Pope to parents, coaches: 'Be partners in the smiles of your athletes'
By Chistopher Wells
Pope Francis on Friday held an audience for more than five thousand young football players, along with professional football stars, coaches, educators, and experts, including the heads of several Italian sports institutions. The group was taking part in a special encounter organized for the young people, entitled “The football that we love,” which focused on the idea of football as fun, educational, and inclusive.
Those were themes picked up by Pope Francis in his address. The Holy Father quoted a saying of St John Bosco, who said that the easiest way to draw young people was to “throw a ball in the air.” “Behind a rolling ball,” the Pope said, “there is almost always a child with their dreams and aspirations.”
Pope Francis said, “the great thing about playing with a ball is that you can do it together with others.” “Football is a team sport,” he said. “You can’t have fun alone.”
In off-the-cuff comments, he confided that for him football is the best is “the best game in the world” and he urged them to keep it so.

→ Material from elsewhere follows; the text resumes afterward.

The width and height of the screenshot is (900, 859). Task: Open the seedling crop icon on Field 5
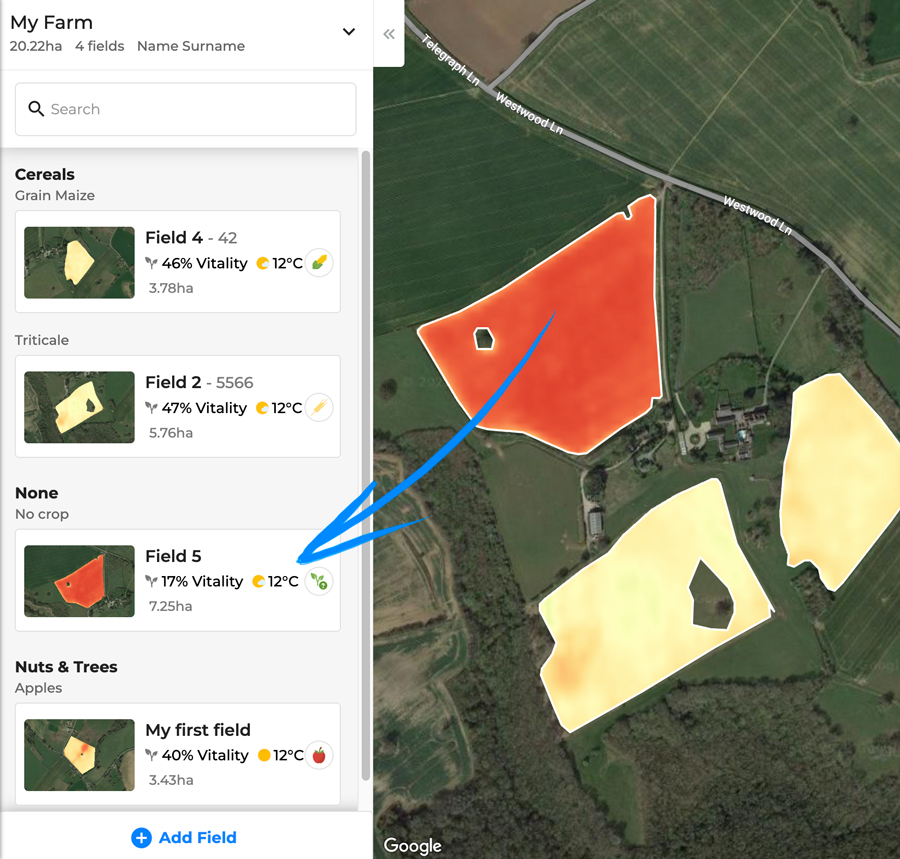(x=319, y=581)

While lamenting the excessive competitiveness that sometimes mars youth sports, the Pope encouraged parents and coaches to remember – and to teach their children – that football “is a game, and must remain so!” Sport is an activity for one’s free time, chosen precisely because it is fun. It offers children a chance to chase a dream, even if they don’t end up becoming champions. Pope Francis emphasised the important role of coaches and mentors, who are role models for their athletes, whose example will leave an “indelible mark” in their lives, for good or ill.
“Someone once said that he walked on tiptoe on the field so as not to trample on the sacred dreams of children,” the Pope said. He asked parents and coaches “not to turn the dreams of your children into easy illusions destined to clash early on with the limits of reality; not to oppress their lives with forms of blackmail that limit their freedom and imagination; not to teach shortcuts that only lead to getting lost in the labyrinth of life.” Rather, he said, “may you always be partners in the smiles of your athletes.”